Day 89 - On board Gaia
Reflecting on my new life as a human from Earth and trying to make the most of it.
Table of Contents
Strangeness still envelopes me as I stare out of the porthole. I think it’s a porthole as I’m on a ship. But not a water-faring vessel. A military vessel, the aliens called Gaia. Gaia! Meaning ‘Earth’, but with every passing work shift, we were further away from my home. Maybe Gaia meant something different or was, in fact, a real per…alien. Something that looks metallic to me crystallises over the porthole like water icing over, and I can no longer see out of it, so I turn aside and look around at my cabin. It’s big, for a human. I’d been told it was small for the large-sized aliens who were apparently over 12 feet tall. I have a large bed with coverings in a cosy bedroom, a bathroom, a compact kitchen and a lounge area. Off the lounge was a studio. When I was rescued, still in my house, they ‘saw’ my studio and spent some time recreating the room, complete with every art supply I could need. The human ambassador explained that they wanted to preserve the human race as well as their culture. That meant any art I produced. I knew my face went bright red as the heat crept across. Risking losing my studio, I told him I was only learning and training to become an artist, and he kindly bowed and patted me on the shoulder. ‘They understand,’ he said mysteriously. But then I found his Japanese culture and manner quite different from my own Australian culture and manner. He was elegant and gentle, while I was not.
The aliens had saved us, what was left of humanity, and so I felt under pressure to create ‘art’ when I wasn’t working. I had two jobs on board Gaia, one was helping the archivists and recordkeepers preserve what was saved from Earth in terms of artefacts, paintings, records and technologies. This took four hours a day, each morning. I had laughed when I first attended my job, realising I was doing what I had done in my career on Earth. However, as the months went by, I appreciated the stability of doing something worthwhile and familiar.
My second job was more … interesting. One of the Earth engineers trained a few of us in ship repair. So, when I wasn’t trying to paint a masterpiece in my studio, I was painting some kind of metallic grey gloop on the hull, usually while we were in geosynchronous orbit around a moon or planet, but sometimes when we were on the move. Of the twenty who had been trained for external work, only two of us were regulars, so I guess that made me a bit special.
I shuffled past the small dining table in my paint-encrusted Ugg boots and entered my studio, complete with two long windows and my Earth view. It made me a bit nervous, but I could ‘turn off’ the windows if I wanted. I turned on a studio lamp, studying my latest creation. Ugh. I’d learned that often paintings look bad before they look good. I poked at the plastic on my wet palette and realised I had left brushes in the dirty water. I rinsed it all and laid the brushes flat to stop the water from gradually dissolving the glue that held the brush hair together (Tip document). I had to document my daily practice, techniques, steps, my final pieces and even my failures. I think two aliens had some of my bad art hanging somewhere, maybe in their toilets, though I did not know if they went to the bathroom like we did.

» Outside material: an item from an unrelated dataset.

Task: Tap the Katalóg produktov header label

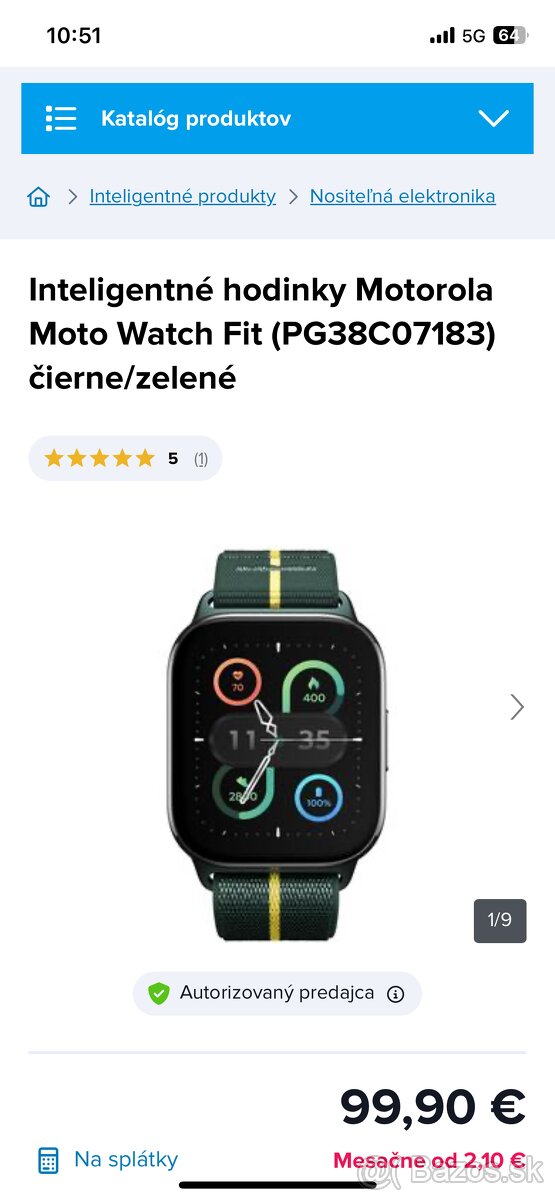Action: [x=196, y=118]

In addition to documenting the steps, I also had to record the classes I took, how I built the craft, and where I gained inspiration. The aliens had copied our entire internet, and some humans on board still contributed. When the aliens found the darknet, they erased that, and some humans disappeared. I couldn’t have cared less.
Time had escaped me, so I had only time to do a practice sketch from Earth Matt’s Sketchbook Nation 50-day challenge (Sketch challenge document). Actually, it is the second time around, and Taka said as long as it helped me develop my skills, that was okay. While my first digital sketch of a bee is stored on a server somewhere, this second one will live on my aPad for a bit longer (my iPad modified by an alien, apparently, that didn’t need charging).
I make a note to upload the two documents to ‘Resource’ and my finished ‘second’ bee to ‘Gallery’, which is the folder I was told to use, allocated to me. Does it look better than the first bee? Dunno. I head out, turn off the lights, and press the button to exit into one of the secondary corridors. As usual, I take a moment to adjust from being in my humanised room to feeling the full impact of the alienness of the passage.